2006-11-25 11:02:34 · 5 answers · asked by morpheus2485 1 in Science & Mathematics ➔ Mathematics
log(n)/n > 1/n if n>2, and the sum of 1/n diverges (this is the so-called harmonic series), so log(n)/n also diverges.
2006-11-25 11:11:02 · answer #1 · answered by ted 3 · 0⤊ 0⤋
Alright it diverges, as many people have already said. In fact some of the posts sort of hint this as being rather trivial, and it is, but only if you know the following two points. I asssume you didn't think it trivial, or you wouldn't have wasted your precious points and thus:
1) the series 1/n diverges because of the integral test.

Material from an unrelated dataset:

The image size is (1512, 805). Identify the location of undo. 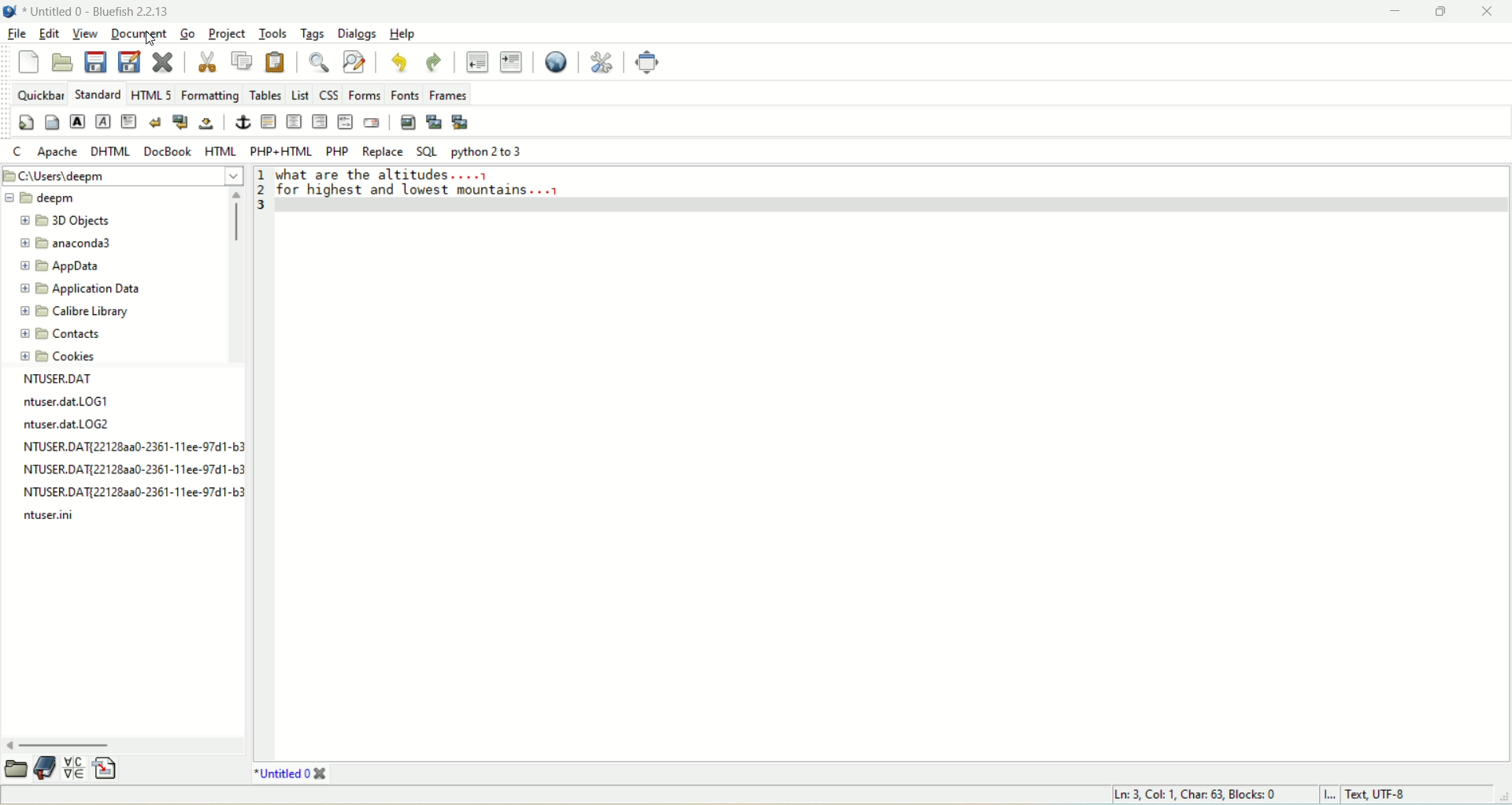
(398, 61).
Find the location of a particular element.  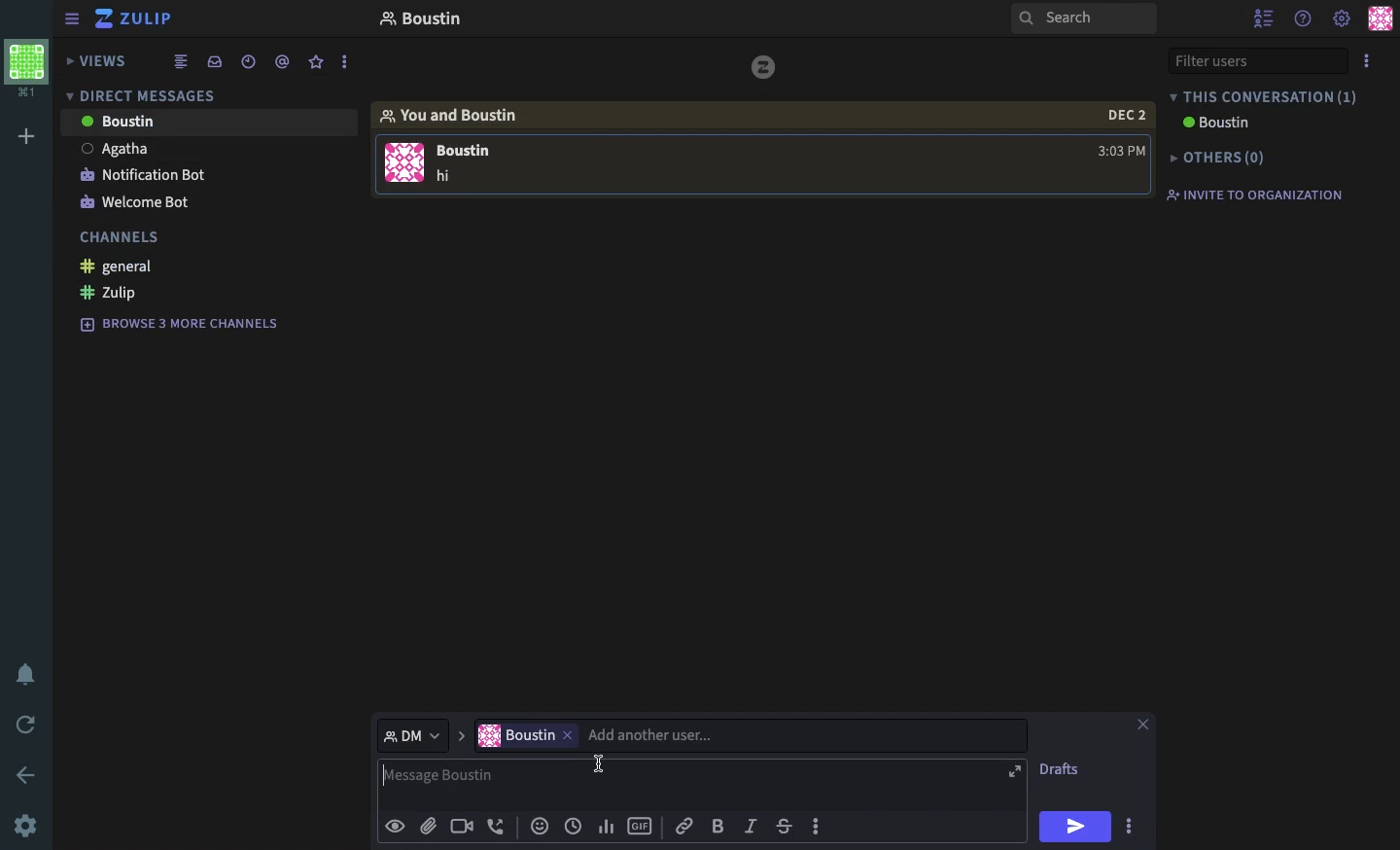

zulip is located at coordinates (114, 292).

Notice the integral of 1/n from 1 to infinity < than the sum of each term 1/n from 1 to infinity (this can be seen by graphing the curve vs. graphing a block 1/1 from 1 to 2, 1/2 from 2 to 3 etc. , but the integral of 1/n is ln(n) so it amounts to ln(infinity) - ln(1) which is infinity -0, and it diverges, and so the sum 1/n also diverges.
2) Even if you cannot immediately see that 1/n < ln(n), for n > 2. Nitice the inequality only depends on the upper half of the fractions, and futhermore that 1 is constant while ln(n) increases with out bounds, so there must be some point where the curves cross. We don't even need to find this point, just to know that at some point we are adding bigger amounts than 1/n.
So the series diverges.
PS: The limit of ln(n)/n at infinity is 0, which can be demonstrated with L'hopital's rule. which states it is equal to the limit of (1/n)/1. The series still diverges, by points 1 and 2.
2006-11-25 19:42:59 · answer #2 · answered by Edgar Greenberg 5 · 0⤊ 1⤋
Do you mean the terms of the series or the sum of the series? The terms converge to 0. The sum does not converge: ln(n)/n > 1/n for n > 2, so since the sum 1/3 + 1/4 + 1/5... does not converge, ln(3)/3 + ln(4)/4 + ... also does not.
2006-11-25 19:11:32 · answer #3 · answered by sofarsogood 5 · 0⤊ 0⤋
Use the Integral Test
let f(x) = (ln x) / x
therefore f'(x) = (1 - ln x) / x^2; f'(x) < 0 when ln x > 1 (or x > e)
Since f(x) is continuous, positive and decreasing on the interval [1,infinity), then technically you can use the Integral Test.
(Albeit the function is only decreasing when x > e, this does not affect things...either way it will be only one of two things convergent or divergent)
Integral[1,infinity) { (ln x)/ x dx}
Do u substitution, u = ln x, du = 1/x
Gives...
(ln x)^2 / 2 evaluated from 1 to infinity
Take the lim t -->infinity (ln x)^2 / 2 evaluated from 1 to t
(ln t)^2 / 2 goes to infinity, hence the Integral is divergent
Since the integral is divergent, it follows that the series is also divergent.
2006-11-25 19:24:22 · answer #4 · answered by Dan G 1 · 0⤊ 0⤋
Yes it converges.
Limits as n approaches infinity and in this case, k is constant.
lim ((ln n) / n) = lim ((1/n) / k(n^(k-1))) = lim (1 / k(n^k)) = 0
2006-11-25 19:08:29 · answer #5 · answered by Anonymous · 0⤊ 2⤋